Your life is not about what people expect you to be. It's about following your heart to be what you want to be.
Sunday, March 13, 2011
We Could Talk for Hours
An interesting novelty about cycling with other people for me has been the talking. And I mean hours and hours of non-stop talking. Now, I am not an introvert per se. I can talk. I can even sit next to a stranger at a dinner party and have a perfectly pleasant chat.
But while it's one thing to chat over dinner, it's quite another to spend 5 hours talking non-stop while pedaling and watching each other sweat and scowl. It brings out a different kind of conversation. A sense of bonding can take place with what in retrospect seems like alarming speed.
In adulthood, we do not typically make friends as easily as we do in our younger, more innocent days. With the years we grow more protective of our private lives and more jaded in our views of human nature. At least to some extent, cycling seems to dismantle those defenses and encourage an openness that - in my experience at least - is outside the norm of casual social interactions. Maybe this comes from the physical exertion. Exhausted from pedaling, we have no energy left to remain guarded and aloof.

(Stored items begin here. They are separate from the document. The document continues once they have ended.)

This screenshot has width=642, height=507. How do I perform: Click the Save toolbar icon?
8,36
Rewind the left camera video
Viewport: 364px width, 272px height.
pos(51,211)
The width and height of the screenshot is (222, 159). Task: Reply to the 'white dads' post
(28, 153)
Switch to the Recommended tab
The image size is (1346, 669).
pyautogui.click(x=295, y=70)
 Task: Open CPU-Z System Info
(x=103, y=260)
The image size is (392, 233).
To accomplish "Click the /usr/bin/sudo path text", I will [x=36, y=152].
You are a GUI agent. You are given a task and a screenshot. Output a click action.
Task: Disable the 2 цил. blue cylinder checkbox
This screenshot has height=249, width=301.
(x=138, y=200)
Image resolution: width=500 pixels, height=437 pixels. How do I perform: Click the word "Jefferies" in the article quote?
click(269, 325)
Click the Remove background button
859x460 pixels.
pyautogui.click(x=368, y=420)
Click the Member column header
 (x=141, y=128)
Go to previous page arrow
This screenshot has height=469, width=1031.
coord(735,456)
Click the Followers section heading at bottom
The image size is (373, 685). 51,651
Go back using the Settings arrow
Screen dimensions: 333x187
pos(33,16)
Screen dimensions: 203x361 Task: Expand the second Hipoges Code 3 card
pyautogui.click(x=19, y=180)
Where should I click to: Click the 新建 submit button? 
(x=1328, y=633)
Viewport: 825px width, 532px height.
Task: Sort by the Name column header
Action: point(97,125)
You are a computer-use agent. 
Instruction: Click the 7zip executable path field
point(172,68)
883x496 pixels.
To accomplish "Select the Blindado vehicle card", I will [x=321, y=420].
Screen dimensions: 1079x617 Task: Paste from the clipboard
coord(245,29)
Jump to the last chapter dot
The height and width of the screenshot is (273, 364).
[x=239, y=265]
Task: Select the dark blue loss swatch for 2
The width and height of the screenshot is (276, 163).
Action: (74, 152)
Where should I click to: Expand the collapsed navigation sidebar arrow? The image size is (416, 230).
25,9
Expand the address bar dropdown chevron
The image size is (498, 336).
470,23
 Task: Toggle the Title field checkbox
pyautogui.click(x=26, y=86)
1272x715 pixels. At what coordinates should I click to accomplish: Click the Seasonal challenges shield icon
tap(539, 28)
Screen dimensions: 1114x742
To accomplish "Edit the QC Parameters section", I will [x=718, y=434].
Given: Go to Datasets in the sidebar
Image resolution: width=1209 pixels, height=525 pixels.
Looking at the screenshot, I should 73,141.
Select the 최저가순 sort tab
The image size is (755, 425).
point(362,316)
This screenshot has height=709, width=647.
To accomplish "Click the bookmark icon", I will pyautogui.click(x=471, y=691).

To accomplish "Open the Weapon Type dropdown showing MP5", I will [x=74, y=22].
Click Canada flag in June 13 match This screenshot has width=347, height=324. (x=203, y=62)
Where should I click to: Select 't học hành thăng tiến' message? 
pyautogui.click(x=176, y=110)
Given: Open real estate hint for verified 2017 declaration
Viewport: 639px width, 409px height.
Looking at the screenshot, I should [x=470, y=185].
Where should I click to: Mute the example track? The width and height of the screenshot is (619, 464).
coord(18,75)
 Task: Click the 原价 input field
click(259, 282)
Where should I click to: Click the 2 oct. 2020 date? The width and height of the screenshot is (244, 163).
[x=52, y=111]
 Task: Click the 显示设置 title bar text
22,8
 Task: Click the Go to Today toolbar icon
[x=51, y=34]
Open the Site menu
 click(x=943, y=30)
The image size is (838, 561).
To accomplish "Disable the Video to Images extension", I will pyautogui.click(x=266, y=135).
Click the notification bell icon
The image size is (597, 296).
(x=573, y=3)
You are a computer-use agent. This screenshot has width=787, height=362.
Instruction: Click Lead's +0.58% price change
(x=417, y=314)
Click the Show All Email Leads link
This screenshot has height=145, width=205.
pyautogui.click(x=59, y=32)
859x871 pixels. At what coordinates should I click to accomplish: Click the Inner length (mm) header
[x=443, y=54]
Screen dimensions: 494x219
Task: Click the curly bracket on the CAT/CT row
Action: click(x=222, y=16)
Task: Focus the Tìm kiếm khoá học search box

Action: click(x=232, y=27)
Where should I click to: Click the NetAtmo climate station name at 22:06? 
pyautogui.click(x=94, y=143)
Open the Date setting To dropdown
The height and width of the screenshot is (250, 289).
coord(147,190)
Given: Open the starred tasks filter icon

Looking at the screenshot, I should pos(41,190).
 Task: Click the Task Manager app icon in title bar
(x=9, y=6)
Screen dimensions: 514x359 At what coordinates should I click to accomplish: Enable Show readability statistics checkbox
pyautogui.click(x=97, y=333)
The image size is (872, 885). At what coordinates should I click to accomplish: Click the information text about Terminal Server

Maybe it comes from the sense of sharing a unique, beautiful and painful experience that no one else is there to witness and to understand as we understand it.
Whatever the reason, conversations flow. Bonds form. The cyclist becomes a keeper of other cyclists' stories, lots and lots of stories.
I still think of myself as predominantly a solitary cyclist. But now something funny is happening: When I ride alone, I find myself retrieving memories of my riding partners, remembering different snippets of conversations. It's unexpectedly difficult to go from non-stop talking on a bike for hours, to riding on my own in silence.